> **TASK REQUIREMENTS**: Convert the stretch from the line containing "Enable the High Contrast switch" through the end of the material into a JSON list of strings, with one string per line and no blank lines. Leave out the pictures.

> **Entries from a collection**:
/---
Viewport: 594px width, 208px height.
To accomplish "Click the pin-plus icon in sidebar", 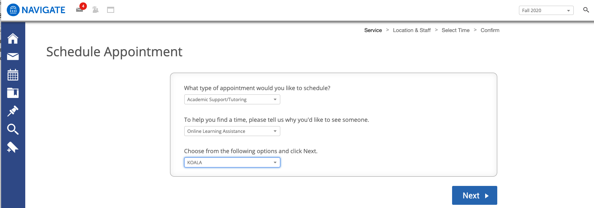I will coord(13,147).
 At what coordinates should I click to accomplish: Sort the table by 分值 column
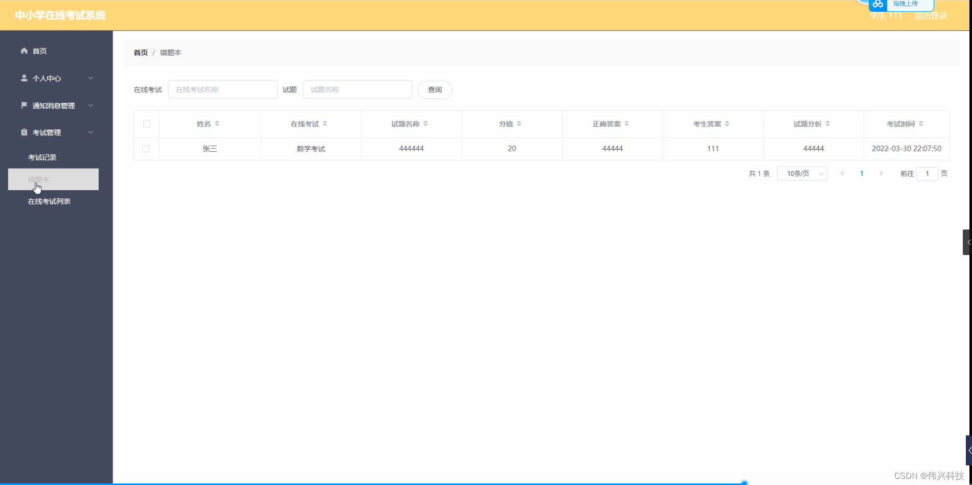coord(519,123)

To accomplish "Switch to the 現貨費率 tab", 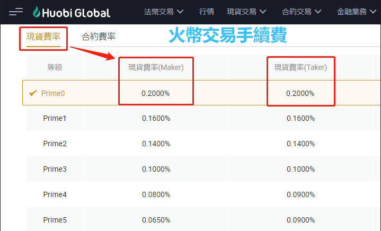I will pyautogui.click(x=43, y=37).
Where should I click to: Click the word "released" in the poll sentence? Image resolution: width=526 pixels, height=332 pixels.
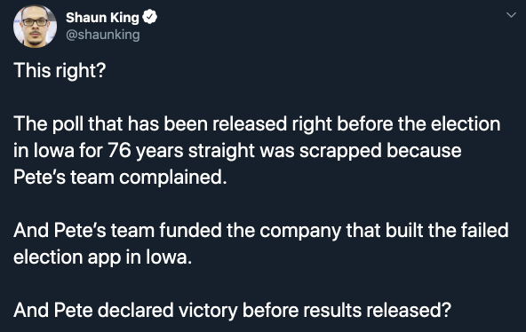250,124
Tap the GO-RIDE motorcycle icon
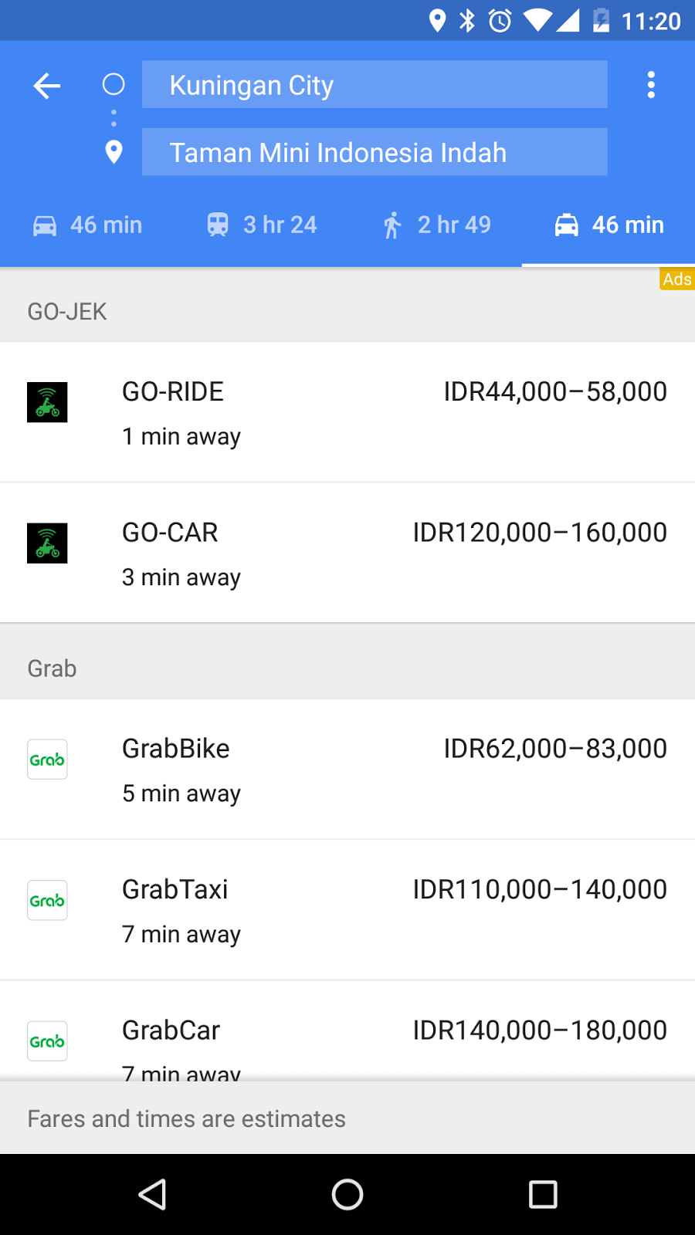Viewport: 695px width, 1235px height. (47, 402)
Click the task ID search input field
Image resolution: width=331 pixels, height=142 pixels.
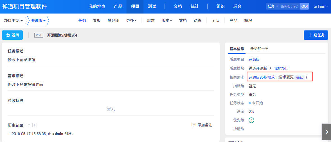290,6
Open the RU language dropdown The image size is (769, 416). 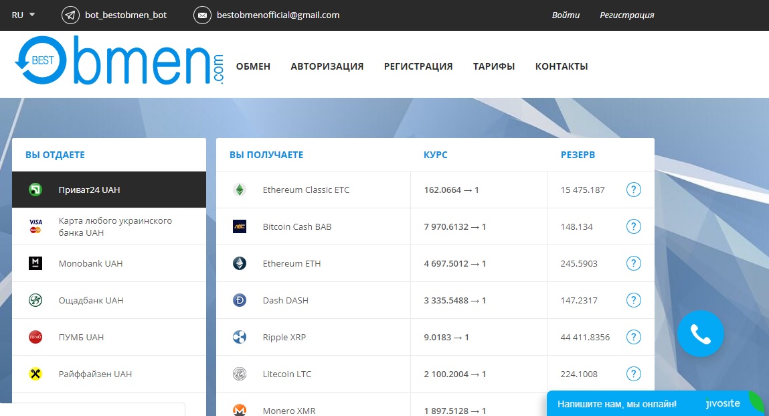[23, 15]
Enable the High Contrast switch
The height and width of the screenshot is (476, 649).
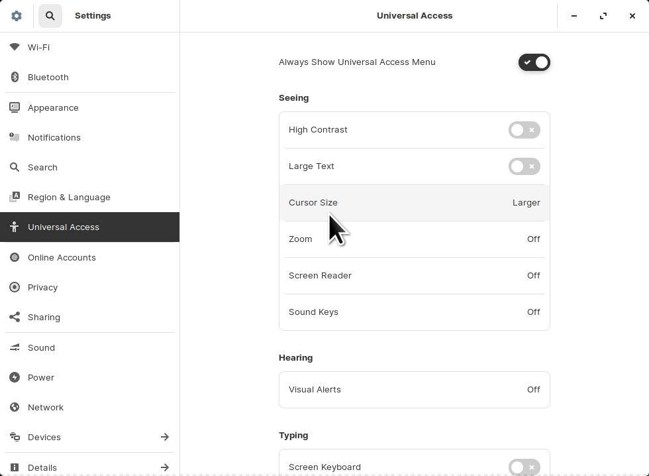(x=524, y=130)
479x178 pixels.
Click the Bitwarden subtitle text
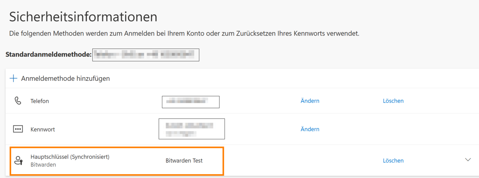click(43, 165)
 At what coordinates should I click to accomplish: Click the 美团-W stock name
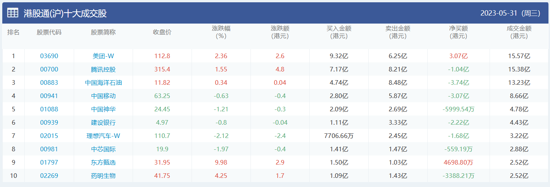[103, 56]
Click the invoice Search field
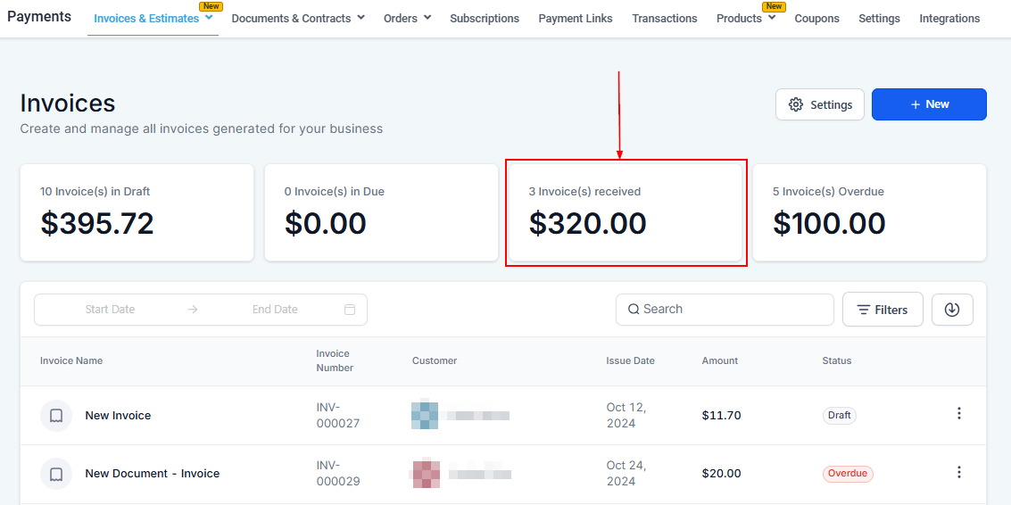The width and height of the screenshot is (1011, 505). (x=725, y=310)
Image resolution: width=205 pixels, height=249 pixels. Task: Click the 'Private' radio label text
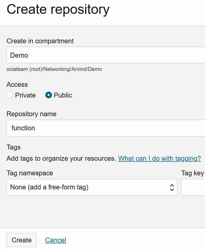[25, 95]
\---
> **THE RESULT**:
[
  "Enable the High Contrast switch",
  "The height and width of the screenshot is (476, 649).",
  "(x=524, y=130)",
  "479x178 pixels.",
  "Click the Bitwarden subtitle text",
  "click(43, 165)",
  " At what coordinates should I click to accomplish: Click the 美团-W stock name",
  "[103, 56]",
  "Click the invoice Search field",
  "The width and height of the screenshot is (1011, 505). (x=725, y=310)",
  "Image resolution: width=205 pixels, height=249 pixels. Task: Click the 'Private' radio label text",
  "[25, 95]"
]